La polemica non è da sottovalutare. Mentre Piker e altri attivisti trasmettevano contenuti da strutture con elettricità, aria condizionata e internet stabile, gran parte dell'isola vive interruzioni di corrente che superano le 20 ore al giorno, in mezzo a uno dei peggiori collassi energetici recenti.
Secondo report di The New York Post e Fox News, alcuni membri del convoglio si sono sistemati al Gran Hotel Bristol Meliá Collection, dove le camere variano tra i 130 e i 520 dollari a notte, una cifra inaccessibile per la maggioranza dei cubani.
The New York Post ha aggiunto che Piker, alleato del sindaco socialista di New York Zohran Mamdani, ha trasmesso da L'Avana ai suoi 1,6 milioni di follower con una connessione internet “sorprendentemente impeccabile”, mentre prometteva di creare “contenuti” durante la sua visita.
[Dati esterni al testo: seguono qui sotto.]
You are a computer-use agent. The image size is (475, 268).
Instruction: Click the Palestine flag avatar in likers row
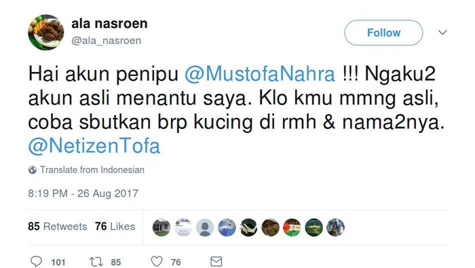tap(292, 227)
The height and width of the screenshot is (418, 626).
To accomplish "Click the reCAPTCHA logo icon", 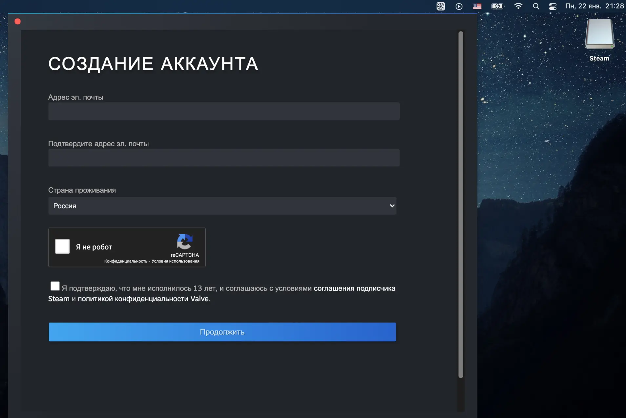I will click(185, 242).
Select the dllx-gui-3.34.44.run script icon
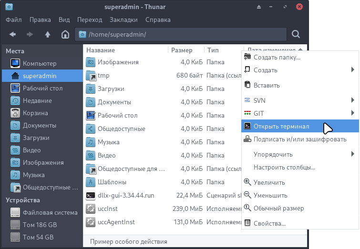The height and width of the screenshot is (249, 360). point(91,195)
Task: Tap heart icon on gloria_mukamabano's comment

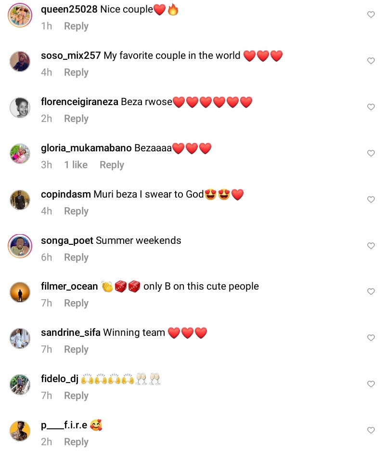Action: (x=371, y=153)
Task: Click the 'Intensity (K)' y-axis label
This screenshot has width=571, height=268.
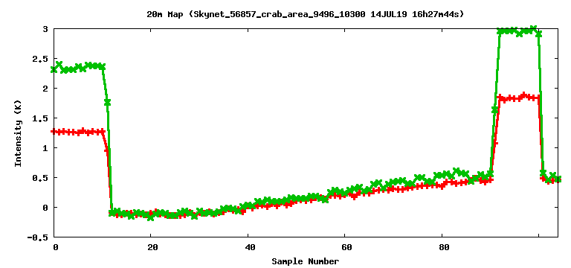Action: pyautogui.click(x=18, y=133)
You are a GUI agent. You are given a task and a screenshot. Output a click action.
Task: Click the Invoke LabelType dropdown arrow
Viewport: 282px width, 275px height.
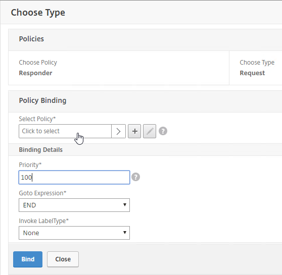[x=125, y=233]
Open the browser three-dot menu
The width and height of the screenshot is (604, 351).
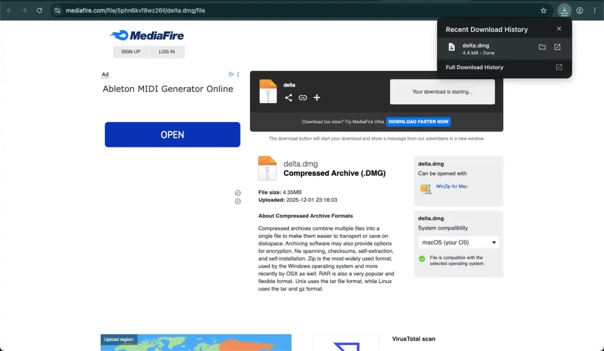(595, 10)
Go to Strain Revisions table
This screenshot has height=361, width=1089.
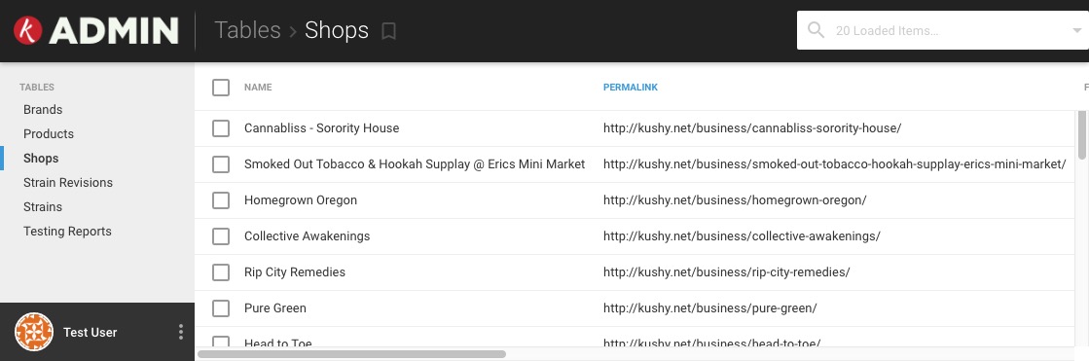click(68, 183)
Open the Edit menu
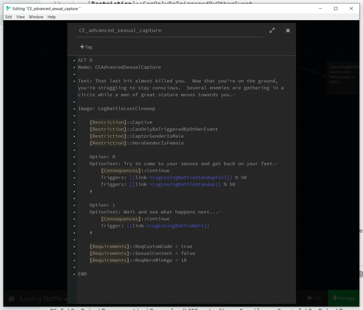The image size is (363, 310). coord(9,17)
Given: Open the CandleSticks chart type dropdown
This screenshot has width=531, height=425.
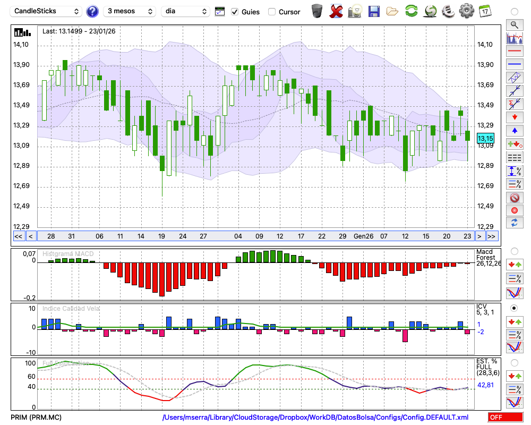Looking at the screenshot, I should tap(47, 11).
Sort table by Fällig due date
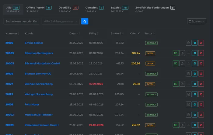This screenshot has width=213, height=135. click(94, 33)
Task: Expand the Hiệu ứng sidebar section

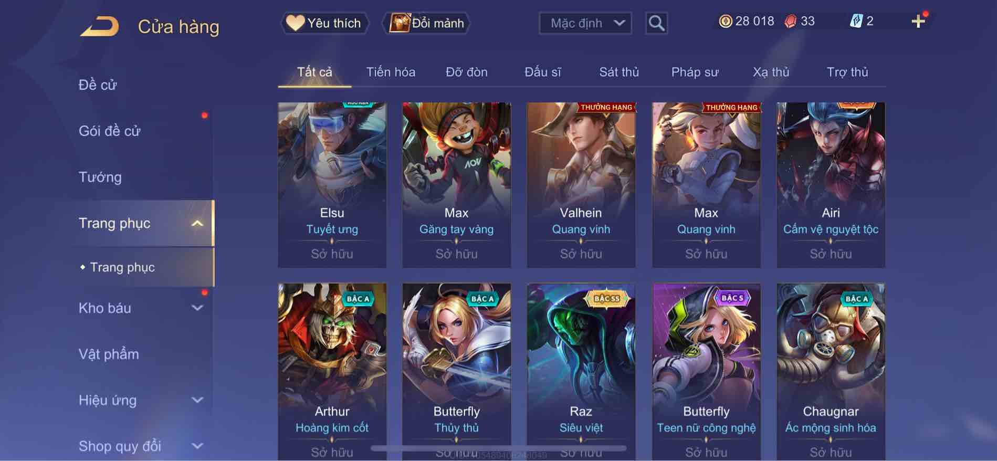Action: (197, 400)
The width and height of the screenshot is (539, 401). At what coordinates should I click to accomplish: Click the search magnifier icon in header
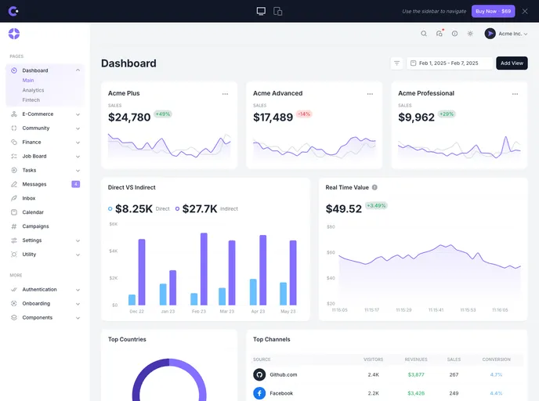coord(424,34)
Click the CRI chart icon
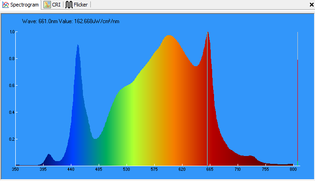This screenshot has width=315, height=181. click(x=47, y=5)
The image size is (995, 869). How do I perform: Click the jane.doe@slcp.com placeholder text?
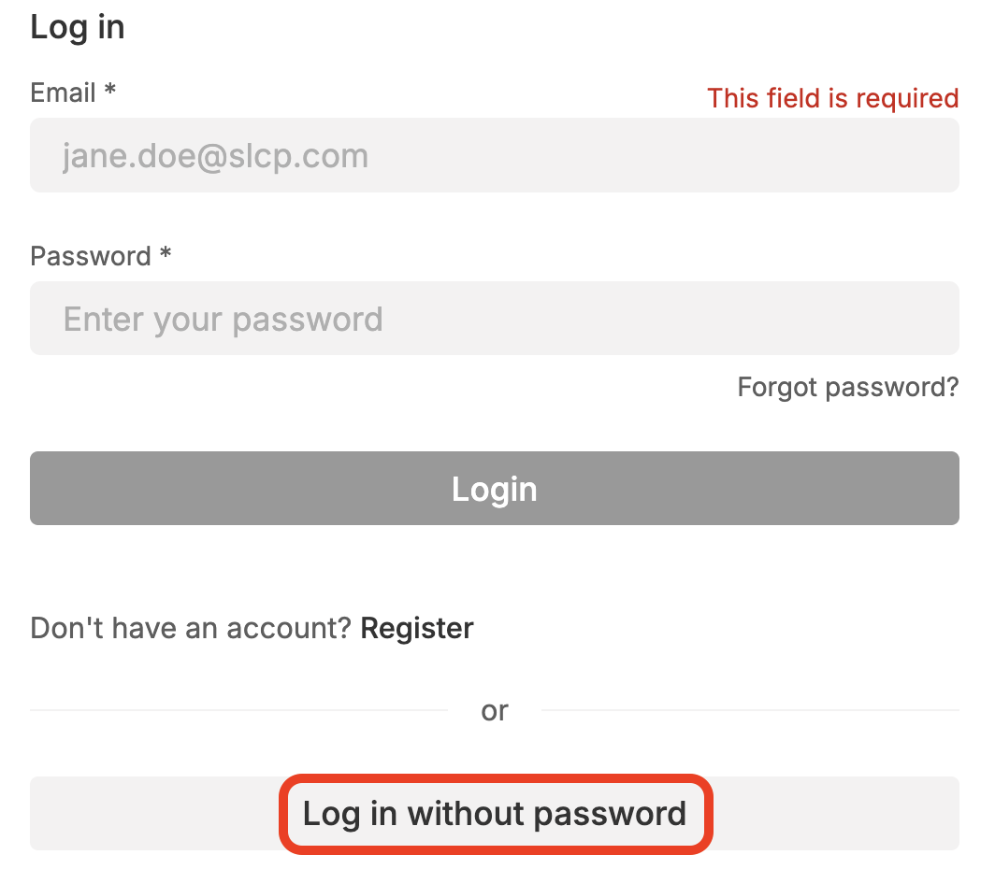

Il contrasto ha suscitato indignazione sia dentro che fuori dall'isola. “Questo è un gigantesco schiaffo a tutto il popolo cubano,” ha denunciato una cubana in esilio citata dal media statunitense, criticando il fatto che gli attivisti stranieri “ammirano la miseria da un hotel di lusso.”
La visita avviene in un momento particolarmente critico. La rete elettrica nazionale è collassata più volte questo mese, lasciando il paese praticamente al buio, mentre la scarsità di cibo, acqua e medicine continua ad aggravarsi.
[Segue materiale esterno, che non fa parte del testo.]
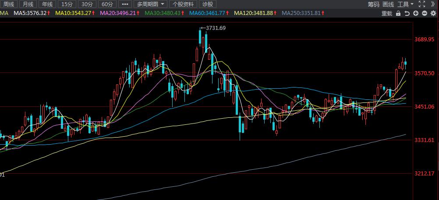The height and width of the screenshot is (200, 439).
Task: Select the 15分 minute period
Action: tap(67, 4)
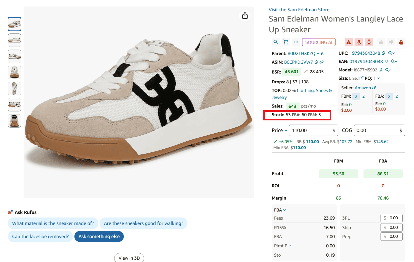Click the share icon on the product image
This screenshot has width=414, height=262.
tap(245, 15)
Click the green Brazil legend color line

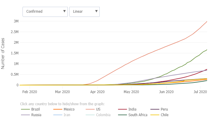pyautogui.click(x=25, y=109)
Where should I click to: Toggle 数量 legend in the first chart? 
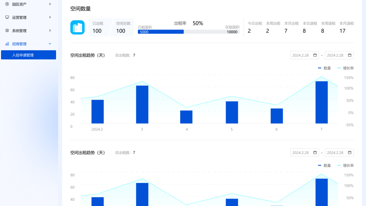(325, 68)
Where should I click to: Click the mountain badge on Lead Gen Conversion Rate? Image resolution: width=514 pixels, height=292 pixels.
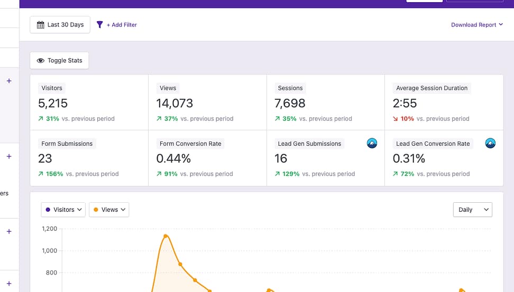(490, 143)
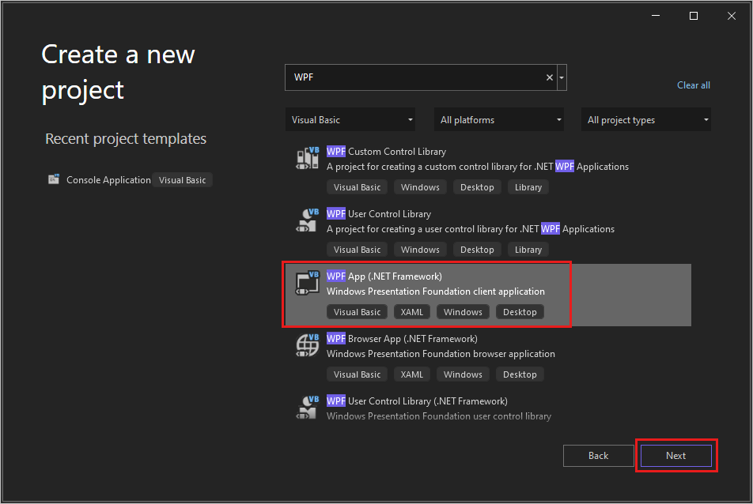Select the WPF Custom Control Library template icon
Image resolution: width=753 pixels, height=504 pixels.
307,158
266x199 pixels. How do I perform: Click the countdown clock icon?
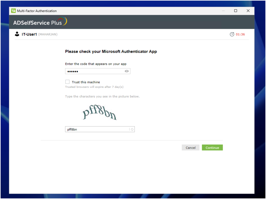(232, 34)
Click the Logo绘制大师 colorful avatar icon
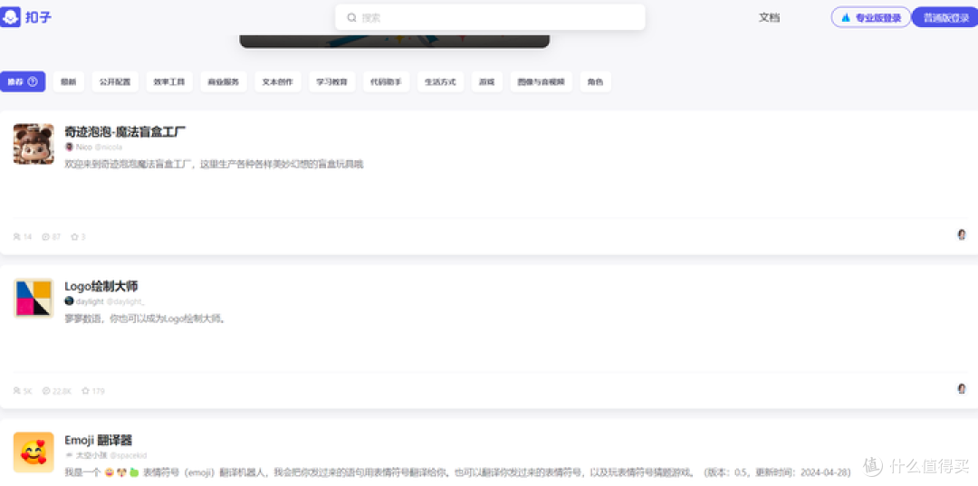Image resolution: width=978 pixels, height=486 pixels. [34, 298]
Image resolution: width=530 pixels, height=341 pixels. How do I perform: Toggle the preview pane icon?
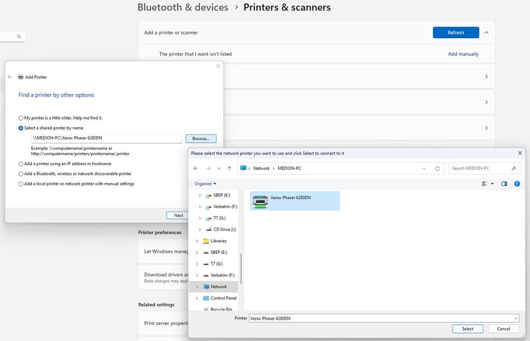(504, 184)
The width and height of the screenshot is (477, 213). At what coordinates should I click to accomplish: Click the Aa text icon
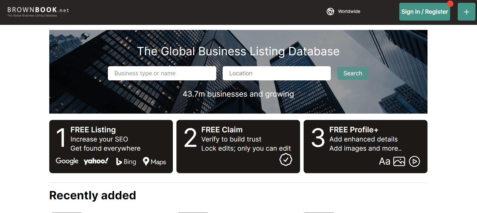[x=384, y=161]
Nonostante le critiche, Piker ha difeso apertamente il governo cubano. Dall'isola, ha scritto sul suo profilo di X che Cuba ha "un potenziale immenso" e ha accusato gli Stati Uniti di aver tentato di "soffocare e distruggere quel potenziale". Ha anche affermato di aver intervistato medici, scienziati e funzionari, concludendo che "ci hanno mentito".
Non è la prima volta che lo streamer si trova coinvolto nella polemica cubana. Nel 2025, è arrivato a cancellare un viaggio sull'isola per timore di affrontare conseguenze legali negli Stati Uniti., nonostante avesse espresso ammirazione per il paese e il suo sistema. Quella decisione ha messo a nudo le contraddizioni tra il suo discorso politico e i rischi reali associati a Cuba.
Ora, la sua presenza a L'Avana —insieme ad attivisti, politici e figure internazionali che si sono riuniti con il leader designato Miguel Díaz-Canel— riaccende un dibattito che tocca corde sensibili tra i cubani: la distanza tra la narrativa romantica di settori esteri e la dura realtà quotidiana nell'isola.
Mentre alcuni visitatori parlano di "solidarietà" e documentano la loro esperienza per i social media, milioni di cubani continuano a fronteggiare blackout interminabili, salari insufficienti e una crisi che molti considerano peggiore di quella degli anni '90.
E in mezzo a quella frattura, l'immagine di hotel illuminati in una città al buio è diventata, per molti, il simbolo più crudo di quella disconnessione.